Find `dy/dx if y=x^x`

To find \(\frac{dy}{dx}\) for the function \(y = x^x\), we will follow these steps: ### Step 1: Take the logarithm of both sides We start with the equation: \[ y = x^x \] Taking the natural logarithm on both sides gives us: \[ \log y = \log(x^x) \] ### Step 2: Apply the logarithmic property Using the property of logarithms that states \(\log(a^b) = b \log(a)\), we can rewrite the equation: \[ \log y = x \log x \] ### Step 3: Differentiate both sides Now, we differentiate both sides with respect to \(x\).

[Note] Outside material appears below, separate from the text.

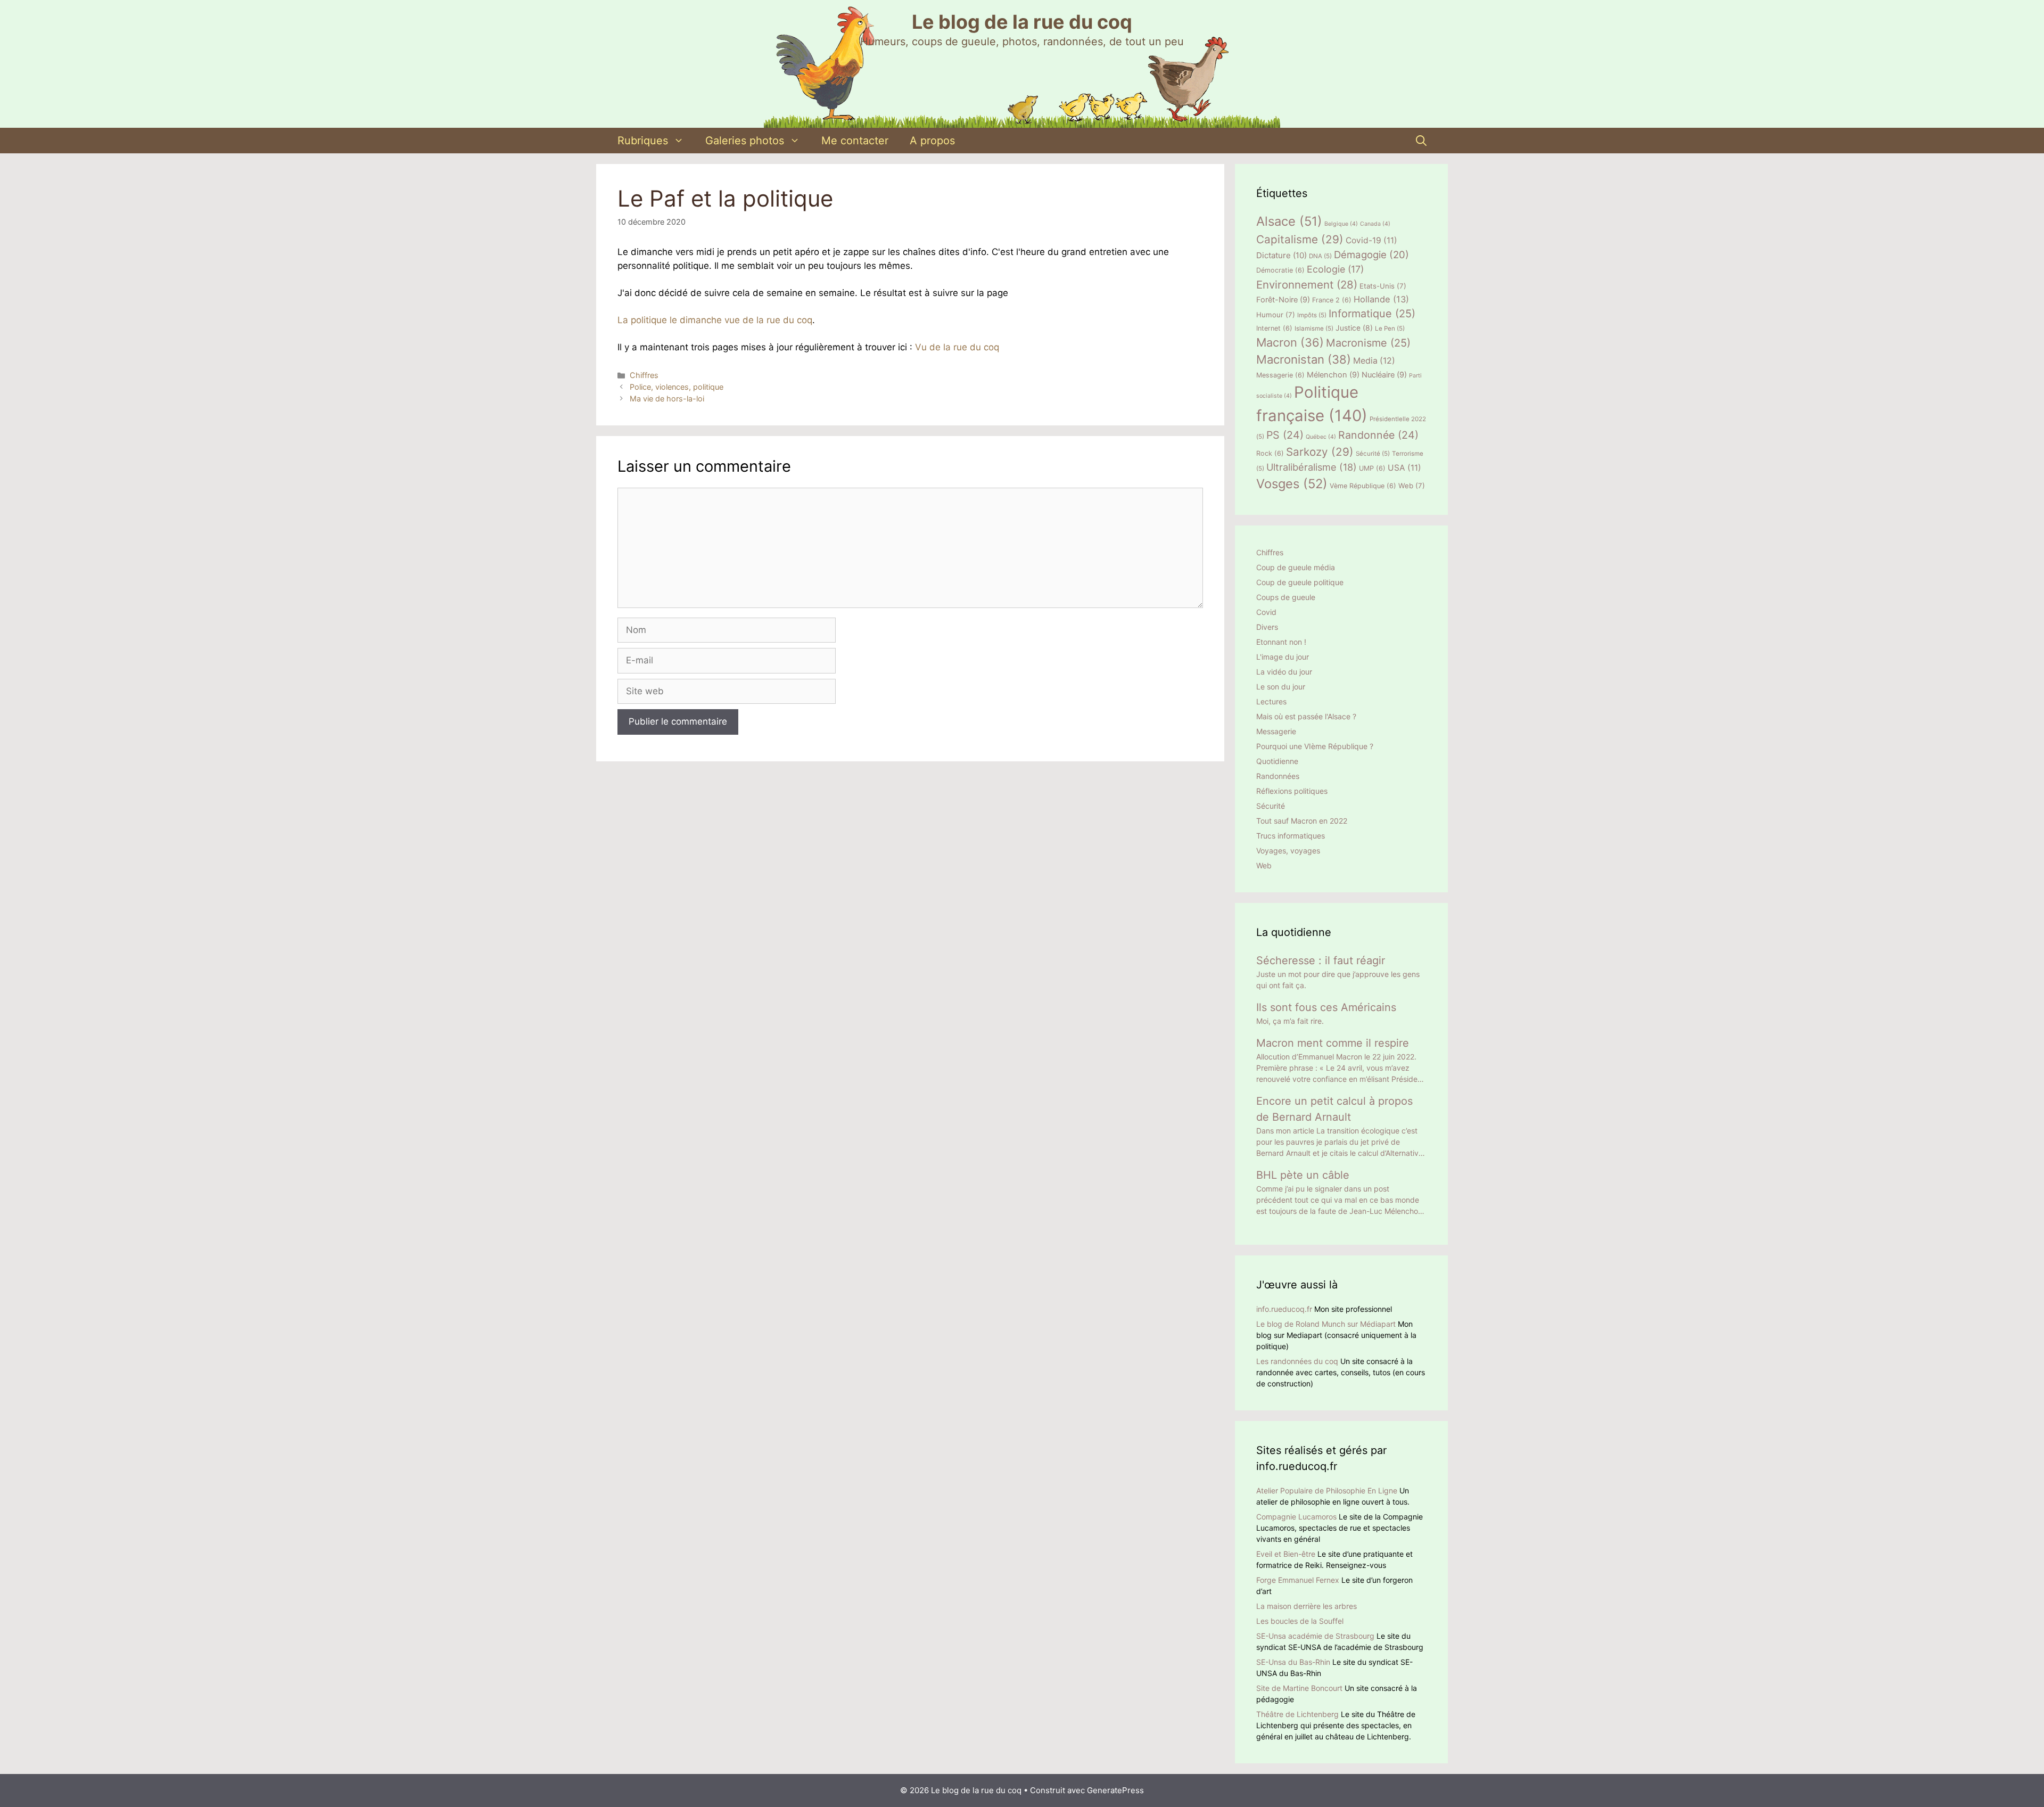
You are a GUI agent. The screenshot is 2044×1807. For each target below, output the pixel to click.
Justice (1354, 328)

We will use implicit differentiation on the left side and the product rule on the right side: \[ \frac{d}{dx}(\log y) = \frac{d}{dx}(x \log x) \] Using the chain rule on the left side: \[ \frac{1}{y} \frac{dy}{dx} = \frac{d}{dx}(x \log x) \] ### Step 4: Differentiate the right side using the product rule For the right side, we apply the product rule: \[ \frac{d}{dx}(x \log x) = \frac{d}{dx}(x) \cdot \log x + x \cdot \frac{d}{dx}(\log x) \] This simplifies to: \[ 1 \cdot \log x + x \cdot \frac{1}{x} = \log x + 1 \] ### Step 5: Combine the results Now we have: \[ \frac{1}{y} \frac{dy}{dx} = \log x + 1 \] Multiplying both sides by \(y\) gives us: \[ \frac{dy}{dx} = y(\log x + 1) \] ### Step 6: Substitute back for \(y\) Since \(y = x^x\), we substitute back: \[ \frac{dy}{dx} = x^x(\log x + 1) \] ### Final Answer Thus, the derivative \(\frac{dy}{dx}\) is: \[ \frac{dy}{dx} = x^x(1 + \log x) \] ---